:: Task objective ::
Revise the entries below by changing every "How do I perform" to "How can I perform" and leaving all other text as it is.

:: Entries on target coordinates ::
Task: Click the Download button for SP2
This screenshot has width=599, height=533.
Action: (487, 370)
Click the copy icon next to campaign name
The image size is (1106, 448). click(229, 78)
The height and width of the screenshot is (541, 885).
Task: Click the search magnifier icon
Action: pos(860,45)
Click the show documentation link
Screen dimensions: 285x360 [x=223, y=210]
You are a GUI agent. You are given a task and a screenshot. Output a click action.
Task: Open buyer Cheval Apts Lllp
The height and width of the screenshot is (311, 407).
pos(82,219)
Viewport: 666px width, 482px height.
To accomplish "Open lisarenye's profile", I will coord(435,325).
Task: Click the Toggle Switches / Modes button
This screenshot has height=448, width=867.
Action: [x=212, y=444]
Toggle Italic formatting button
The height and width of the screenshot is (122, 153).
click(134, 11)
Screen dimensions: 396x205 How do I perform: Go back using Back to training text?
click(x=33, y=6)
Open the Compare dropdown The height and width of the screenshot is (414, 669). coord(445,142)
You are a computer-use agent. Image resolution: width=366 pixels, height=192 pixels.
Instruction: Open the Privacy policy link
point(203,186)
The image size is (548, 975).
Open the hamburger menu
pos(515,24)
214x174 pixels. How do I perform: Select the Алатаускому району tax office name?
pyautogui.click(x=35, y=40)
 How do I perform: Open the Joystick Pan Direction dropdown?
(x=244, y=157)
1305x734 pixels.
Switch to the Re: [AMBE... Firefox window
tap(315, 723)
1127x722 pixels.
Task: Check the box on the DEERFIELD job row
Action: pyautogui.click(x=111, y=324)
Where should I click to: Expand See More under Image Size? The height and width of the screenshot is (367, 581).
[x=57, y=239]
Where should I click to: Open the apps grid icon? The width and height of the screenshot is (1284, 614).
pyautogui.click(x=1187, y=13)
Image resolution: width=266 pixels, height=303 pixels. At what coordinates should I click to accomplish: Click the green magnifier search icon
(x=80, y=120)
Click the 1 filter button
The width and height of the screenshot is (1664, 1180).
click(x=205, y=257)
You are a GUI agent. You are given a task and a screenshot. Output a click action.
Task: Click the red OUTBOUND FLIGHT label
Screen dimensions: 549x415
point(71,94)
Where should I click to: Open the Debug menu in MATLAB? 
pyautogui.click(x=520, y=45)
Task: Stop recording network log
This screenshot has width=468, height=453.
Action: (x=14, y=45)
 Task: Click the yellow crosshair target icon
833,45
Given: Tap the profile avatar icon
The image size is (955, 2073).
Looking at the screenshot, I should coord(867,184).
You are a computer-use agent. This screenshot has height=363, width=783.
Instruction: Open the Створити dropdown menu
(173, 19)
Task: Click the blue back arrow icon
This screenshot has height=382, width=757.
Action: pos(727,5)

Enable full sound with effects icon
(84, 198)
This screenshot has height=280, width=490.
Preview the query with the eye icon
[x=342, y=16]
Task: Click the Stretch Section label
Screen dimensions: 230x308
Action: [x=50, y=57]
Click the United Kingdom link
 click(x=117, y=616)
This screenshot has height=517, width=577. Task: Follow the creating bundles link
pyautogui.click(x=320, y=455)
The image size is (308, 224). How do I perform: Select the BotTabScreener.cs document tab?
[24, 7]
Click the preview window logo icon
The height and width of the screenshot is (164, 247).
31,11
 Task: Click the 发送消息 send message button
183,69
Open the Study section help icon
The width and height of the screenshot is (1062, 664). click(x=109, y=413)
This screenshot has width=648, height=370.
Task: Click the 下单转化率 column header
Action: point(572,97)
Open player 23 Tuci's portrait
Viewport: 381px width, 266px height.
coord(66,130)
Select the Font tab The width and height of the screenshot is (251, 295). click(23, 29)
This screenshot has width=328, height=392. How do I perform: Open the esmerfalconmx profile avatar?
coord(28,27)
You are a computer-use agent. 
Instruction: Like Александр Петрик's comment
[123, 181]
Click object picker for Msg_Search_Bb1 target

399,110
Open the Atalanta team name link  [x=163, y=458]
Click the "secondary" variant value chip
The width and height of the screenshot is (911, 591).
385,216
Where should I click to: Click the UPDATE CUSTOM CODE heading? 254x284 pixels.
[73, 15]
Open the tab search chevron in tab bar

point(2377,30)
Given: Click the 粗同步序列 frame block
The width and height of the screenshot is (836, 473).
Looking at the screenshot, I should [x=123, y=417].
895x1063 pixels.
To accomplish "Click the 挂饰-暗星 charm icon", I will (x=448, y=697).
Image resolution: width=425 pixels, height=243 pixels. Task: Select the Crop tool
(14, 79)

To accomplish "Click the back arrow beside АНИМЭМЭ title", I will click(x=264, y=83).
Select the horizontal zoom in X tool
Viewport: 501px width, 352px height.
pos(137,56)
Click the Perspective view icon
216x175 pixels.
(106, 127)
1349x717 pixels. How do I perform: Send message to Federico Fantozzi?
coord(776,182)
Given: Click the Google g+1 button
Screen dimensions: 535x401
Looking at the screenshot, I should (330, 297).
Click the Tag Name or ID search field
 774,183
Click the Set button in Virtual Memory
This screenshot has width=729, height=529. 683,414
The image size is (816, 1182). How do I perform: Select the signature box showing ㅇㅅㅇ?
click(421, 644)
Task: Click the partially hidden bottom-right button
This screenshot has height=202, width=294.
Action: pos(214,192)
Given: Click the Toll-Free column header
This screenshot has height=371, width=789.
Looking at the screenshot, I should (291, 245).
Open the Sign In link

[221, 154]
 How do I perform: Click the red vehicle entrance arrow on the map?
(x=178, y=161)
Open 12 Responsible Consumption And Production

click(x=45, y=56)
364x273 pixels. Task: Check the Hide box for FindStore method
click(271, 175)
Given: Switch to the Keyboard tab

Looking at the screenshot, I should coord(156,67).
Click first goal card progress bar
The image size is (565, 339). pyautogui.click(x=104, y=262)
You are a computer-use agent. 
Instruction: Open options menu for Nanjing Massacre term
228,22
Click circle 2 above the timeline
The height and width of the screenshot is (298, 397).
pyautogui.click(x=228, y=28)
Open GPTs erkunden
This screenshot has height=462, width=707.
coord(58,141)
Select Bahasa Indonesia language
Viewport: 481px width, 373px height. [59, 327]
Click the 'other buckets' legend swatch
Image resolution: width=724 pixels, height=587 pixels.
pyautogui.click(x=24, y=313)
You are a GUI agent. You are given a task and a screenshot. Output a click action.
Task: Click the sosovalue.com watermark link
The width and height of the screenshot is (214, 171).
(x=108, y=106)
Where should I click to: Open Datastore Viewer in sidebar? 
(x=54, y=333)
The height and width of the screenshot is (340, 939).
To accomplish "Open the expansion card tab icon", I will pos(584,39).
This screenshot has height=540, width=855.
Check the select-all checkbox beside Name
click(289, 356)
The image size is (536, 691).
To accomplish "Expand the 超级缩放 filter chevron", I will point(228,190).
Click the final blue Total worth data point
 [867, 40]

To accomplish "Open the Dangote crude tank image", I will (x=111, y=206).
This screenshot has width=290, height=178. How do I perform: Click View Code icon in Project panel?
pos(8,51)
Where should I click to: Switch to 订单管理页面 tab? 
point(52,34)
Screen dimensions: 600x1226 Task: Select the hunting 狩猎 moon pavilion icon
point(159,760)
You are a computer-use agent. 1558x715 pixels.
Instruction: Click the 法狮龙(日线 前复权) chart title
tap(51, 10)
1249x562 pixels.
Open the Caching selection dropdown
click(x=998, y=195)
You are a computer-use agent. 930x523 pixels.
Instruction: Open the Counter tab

:: Solution below ::
Task: Click the Download button for SP2
This screenshot has width=599, height=533.
Action: (487, 370)
Click the copy icon next to campaign name
The image size is (1106, 448). click(229, 78)
The height and width of the screenshot is (541, 885).
Task: Click the search magnifier icon
Action: pos(860,45)
Click the show documentation link
Screen dimensions: 285x360 [x=223, y=210]
You are a GUI agent. You are given a task and a screenshot. Output a click action.
Task: Open buyer Cheval Apts Lllp
The height and width of the screenshot is (311, 407).
pos(82,219)
Viewport: 666px width, 482px height.
To accomplish "Open lisarenye's profile", I will coord(435,325).
Task: Click the Toggle Switches / Modes button
This screenshot has height=448, width=867.
Action: [x=212, y=444]
Toggle Italic formatting button
The height and width of the screenshot is (122, 153).
click(134, 11)
Screen dimensions: 396x205 How can I perform: Go back using Back to training text?
click(x=33, y=6)
Open the Compare dropdown The height and width of the screenshot is (414, 669). coord(445,142)
You are a computer-use agent. Image resolution: width=366 pixels, height=192 pixels.
Instruction: Open the Privacy policy link
point(203,186)
The image size is (548, 975).
Open the hamburger menu
pos(515,24)
214x174 pixels. How can I perform: Select the Алатаускому району tax office name?
pyautogui.click(x=35, y=40)
 How can I perform: Open the Joystick Pan Direction dropdown?
(x=244, y=157)
1305x734 pixels.
Switch to the Re: [AMBE... Firefox window
tap(315, 723)
1127x722 pixels.
Task: Check the box on the DEERFIELD job row
Action: pyautogui.click(x=111, y=324)
Where should I click to: Expand See More under Image Size? The height and width of the screenshot is (367, 581).
[x=57, y=239]
Where should I click to: Open the apps grid icon? The width and height of the screenshot is (1284, 614).
pyautogui.click(x=1187, y=13)
Image resolution: width=266 pixels, height=303 pixels. At what coordinates should I click to accomplish: Click the green magnifier search icon
(x=80, y=120)
Click the 1 filter button
The width and height of the screenshot is (1664, 1180).
click(x=205, y=257)
You are a GUI agent. You are given a task and a screenshot. Output a click action.
Task: Click the red OUTBOUND FLIGHT label
Screen dimensions: 549x415
point(71,94)
Where should I click to: Open the Debug menu in MATLAB? 
pyautogui.click(x=520, y=45)
Task: Stop recording network log
This screenshot has width=468, height=453.
Action: (x=14, y=45)
 Task: Click the yellow crosshair target icon
833,45
Given: Tap the profile avatar icon
The image size is (955, 2073).
Looking at the screenshot, I should coord(867,184).
You are a computer-use agent. This screenshot has height=363, width=783.
Instruction: Open the Створити dropdown menu
(173, 19)
Task: Click the blue back arrow icon
This screenshot has height=382, width=757.
Action: pos(727,5)

Enable full sound with effects icon
(84, 198)
This screenshot has height=280, width=490.
Preview the query with the eye icon
[x=342, y=16]
Task: Click the Stretch Section label
Screen dimensions: 230x308
Action: [x=50, y=57]
Click the United Kingdom link
 click(x=117, y=616)
This screenshot has height=517, width=577. Task: Follow the creating bundles link
pyautogui.click(x=320, y=455)
The image size is (308, 224). How can I perform: Select the BotTabScreener.cs document tab?
[24, 7]
Click the preview window logo icon
The height and width of the screenshot is (164, 247).
31,11
 Task: Click the 发送消息 send message button
183,69
Open the Study section help icon
The width and height of the screenshot is (1062, 664). click(x=109, y=413)
This screenshot has width=648, height=370.
Task: Click the 下单转化率 column header
Action: point(572,97)
Open player 23 Tuci's portrait
Viewport: 381px width, 266px height.
coord(66,130)
Select the Font tab The width and height of the screenshot is (251, 295). click(23, 29)
This screenshot has width=328, height=392. How can I perform: Open the esmerfalconmx profile avatar?
coord(28,27)
You are a computer-use agent. 
Instruction: Like Александр Петрик's comment
[123, 181]
Click object picker for Msg_Search_Bb1 target

399,110
Open the Atalanta team name link  [x=163, y=458]
Click the "secondary" variant value chip
The width and height of the screenshot is (911, 591).
385,216
Where should I click to: Click the UPDATE CUSTOM CODE heading? 254x284 pixels.
[73, 15]
Open the tab search chevron in tab bar

point(2377,30)
Given: Click the 粗同步序列 frame block
The width and height of the screenshot is (836, 473).
Looking at the screenshot, I should [x=123, y=417].
895x1063 pixels.
To accomplish "Click the 挂饰-暗星 charm icon", I will (x=448, y=697).
Image resolution: width=425 pixels, height=243 pixels. Task: Select the Crop tool
(14, 79)

To accomplish "Click the back arrow beside АНИМЭМЭ title", I will click(x=264, y=83).
Select the horizontal zoom in X tool
Viewport: 501px width, 352px height.
pos(137,56)
Click the Perspective view icon
216x175 pixels.
(106, 127)
1349x717 pixels. How can I perform: Send message to Federico Fantozzi?
coord(776,182)
Given: Click the Google g+1 button
Screen dimensions: 535x401
Looking at the screenshot, I should (330, 297).
Click the Tag Name or ID search field
 774,183
Click the Set button in Virtual Memory
This screenshot has width=729, height=529. 683,414
The image size is (816, 1182). How can I perform: Select the signature box showing ㅇㅅㅇ?
click(421, 644)
Task: Click the partially hidden bottom-right button
This screenshot has height=202, width=294.
Action: pos(214,192)
Given: Click the Toll-Free column header
This screenshot has height=371, width=789.
Looking at the screenshot, I should (291, 245).
Open the Sign In link

[221, 154]
 How can I perform: Click the red vehicle entrance arrow on the map?
(x=178, y=161)
Open 12 Responsible Consumption And Production

click(x=45, y=56)
364x273 pixels. Task: Check the Hide box for FindStore method
click(271, 175)
Given: Switch to the Keyboard tab

Looking at the screenshot, I should coord(156,67).
Click first goal card progress bar
The image size is (565, 339). pyautogui.click(x=104, y=262)
You are a computer-use agent. 
Instruction: Open options menu for Nanjing Massacre term
228,22
Click circle 2 above the timeline
The height and width of the screenshot is (298, 397).
pyautogui.click(x=228, y=28)
Open GPTs erkunden
This screenshot has height=462, width=707.
coord(58,141)
Select Bahasa Indonesia language
Viewport: 481px width, 373px height. [59, 327]
Click the 'other buckets' legend swatch
Image resolution: width=724 pixels, height=587 pixels.
pyautogui.click(x=24, y=313)
You are a GUI agent. You are given a task and a screenshot. Output a click action.
Task: Click the sosovalue.com watermark link
The width and height of the screenshot is (214, 171).
(x=108, y=106)
Where should I click to: Open Datastore Viewer in sidebar? 
(x=54, y=333)
The height and width of the screenshot is (340, 939).
To accomplish "Open the expansion card tab icon", I will pos(584,39).
This screenshot has height=540, width=855.
Check the select-all checkbox beside Name
click(289, 356)
The image size is (536, 691).
To accomplish "Expand the 超级缩放 filter chevron", I will point(228,190).
Click the final blue Total worth data point
 [867, 40]

To accomplish "Open the Dangote crude tank image", I will (x=111, y=206).
This screenshot has width=290, height=178. How can I perform: Click View Code icon in Project panel?
pos(8,51)
Where should I click to: Switch to 订单管理页面 tab? 
point(52,34)
Screen dimensions: 600x1226 Task: Select the hunting 狩猎 moon pavilion icon
point(159,760)
You are a computer-use agent. 1558x715 pixels.
Instruction: Click the 法狮龙(日线 前复权) chart title
tap(51, 10)
1249x562 pixels.
Open the Caching selection dropdown
click(x=998, y=195)
You are a computer-use agent. 930x523 pixels.
Instruction: Open the Counter tab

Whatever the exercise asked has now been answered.